● TASK GOAL:
Give back the full listing, exactly as it is.

● INFORMATION:
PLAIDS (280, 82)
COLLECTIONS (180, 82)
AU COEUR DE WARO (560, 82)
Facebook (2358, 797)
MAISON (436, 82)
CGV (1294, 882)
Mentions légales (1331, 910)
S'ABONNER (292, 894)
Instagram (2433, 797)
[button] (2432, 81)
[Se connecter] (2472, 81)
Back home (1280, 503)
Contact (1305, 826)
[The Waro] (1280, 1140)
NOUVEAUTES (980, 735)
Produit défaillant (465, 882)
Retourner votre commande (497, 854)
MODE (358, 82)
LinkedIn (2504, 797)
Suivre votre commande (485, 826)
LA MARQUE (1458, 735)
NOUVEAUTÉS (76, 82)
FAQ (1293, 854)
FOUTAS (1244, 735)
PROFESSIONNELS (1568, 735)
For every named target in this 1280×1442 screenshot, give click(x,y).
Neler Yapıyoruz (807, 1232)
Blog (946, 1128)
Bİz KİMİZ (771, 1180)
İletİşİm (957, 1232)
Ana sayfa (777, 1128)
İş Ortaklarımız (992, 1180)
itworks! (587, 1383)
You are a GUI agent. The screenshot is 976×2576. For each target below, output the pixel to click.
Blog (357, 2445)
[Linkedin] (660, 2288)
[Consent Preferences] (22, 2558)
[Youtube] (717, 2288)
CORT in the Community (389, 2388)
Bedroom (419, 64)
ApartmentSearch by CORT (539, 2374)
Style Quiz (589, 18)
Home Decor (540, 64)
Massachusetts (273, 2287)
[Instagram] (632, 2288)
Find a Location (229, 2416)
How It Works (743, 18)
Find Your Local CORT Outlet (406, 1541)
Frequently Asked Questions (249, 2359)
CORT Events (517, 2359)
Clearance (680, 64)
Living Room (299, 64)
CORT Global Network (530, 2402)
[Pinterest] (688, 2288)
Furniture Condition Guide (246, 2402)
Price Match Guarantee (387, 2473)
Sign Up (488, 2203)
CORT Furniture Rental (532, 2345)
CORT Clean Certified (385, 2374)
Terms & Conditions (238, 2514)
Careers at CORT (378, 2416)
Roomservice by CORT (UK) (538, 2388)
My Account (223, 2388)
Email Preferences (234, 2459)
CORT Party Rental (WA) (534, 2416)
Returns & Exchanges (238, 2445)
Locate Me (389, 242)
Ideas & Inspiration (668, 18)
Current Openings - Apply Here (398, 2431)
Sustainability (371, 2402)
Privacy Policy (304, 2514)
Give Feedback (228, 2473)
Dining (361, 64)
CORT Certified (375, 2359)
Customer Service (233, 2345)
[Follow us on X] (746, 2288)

● ANSWER TO THIS TASK:
PLAIDS (280, 82)
COLLECTIONS (180, 82)
AU COEUR DE WARO (560, 82)
Facebook (2358, 797)
MAISON (436, 82)
CGV (1294, 882)
Mentions légales (1331, 910)
S'ABONNER (292, 894)
Instagram (2433, 797)
[button] (2432, 81)
[Se connecter] (2472, 81)
Back home (1280, 503)
Contact (1305, 826)
[The Waro] (1280, 1140)
NOUVEAUTES (980, 735)
Produit défaillant (465, 882)
Retourner votre commande (497, 854)
MODE (358, 82)
LinkedIn (2504, 797)
Suivre votre commande (485, 826)
LA MARQUE (1458, 735)
NOUVEAUTÉS (76, 82)
FAQ (1293, 854)
FOUTAS (1244, 735)
PROFESSIONNELS (1568, 735)
For every named target in this 1280×1442 screenshot, give click(x,y).
Neler Yapıyoruz (807, 1232)
Blog (946, 1128)
Bİz KİMİZ (771, 1180)
İletİşİm (957, 1232)
Ana sayfa (777, 1128)
İş Ortaklarımız (992, 1180)
itworks! (587, 1383)
You are a GUI agent. The screenshot is 976×2576. For each target below, output the pixel to click.
Blog (357, 2445)
[Linkedin] (660, 2288)
[Consent Preferences] (22, 2558)
[Youtube] (717, 2288)
CORT in the Community (389, 2388)
Bedroom (419, 64)
ApartmentSearch by CORT (539, 2374)
Style Quiz (589, 18)
Home Decor (540, 64)
Massachusetts (273, 2287)
[Instagram] (632, 2288)
Find a Location (229, 2416)
How It Works (743, 18)
Find Your Local CORT Outlet (406, 1541)
Frequently Asked Questions (249, 2359)
CORT Events (517, 2359)
Clearance (680, 64)
Living Room (299, 64)
CORT Global Network (530, 2402)
[Pinterest] (688, 2288)
Furniture Condition Guide (246, 2402)
Price Match Guarantee (387, 2473)
Sign Up (488, 2203)
CORT Furniture Rental (532, 2345)
CORT Clean Certified (385, 2374)
Terms & Conditions (238, 2514)
Careers at CORT (378, 2416)
Roomservice by CORT (UK) (538, 2388)
My Account (223, 2388)
Email Preferences (234, 2459)
CORT Party Rental (WA) (534, 2416)
Returns & Exchanges (238, 2445)
Locate Me (389, 242)
Ideas & Inspiration (668, 18)
Current Openings - Apply Here (398, 2431)
Sustainability (371, 2402)
Privacy Policy (304, 2514)
Give Feedback (228, 2473)
Dining (361, 64)
CORT Certified (375, 2359)
Customer Service (233, 2345)
[Follow us on X] (746, 2288)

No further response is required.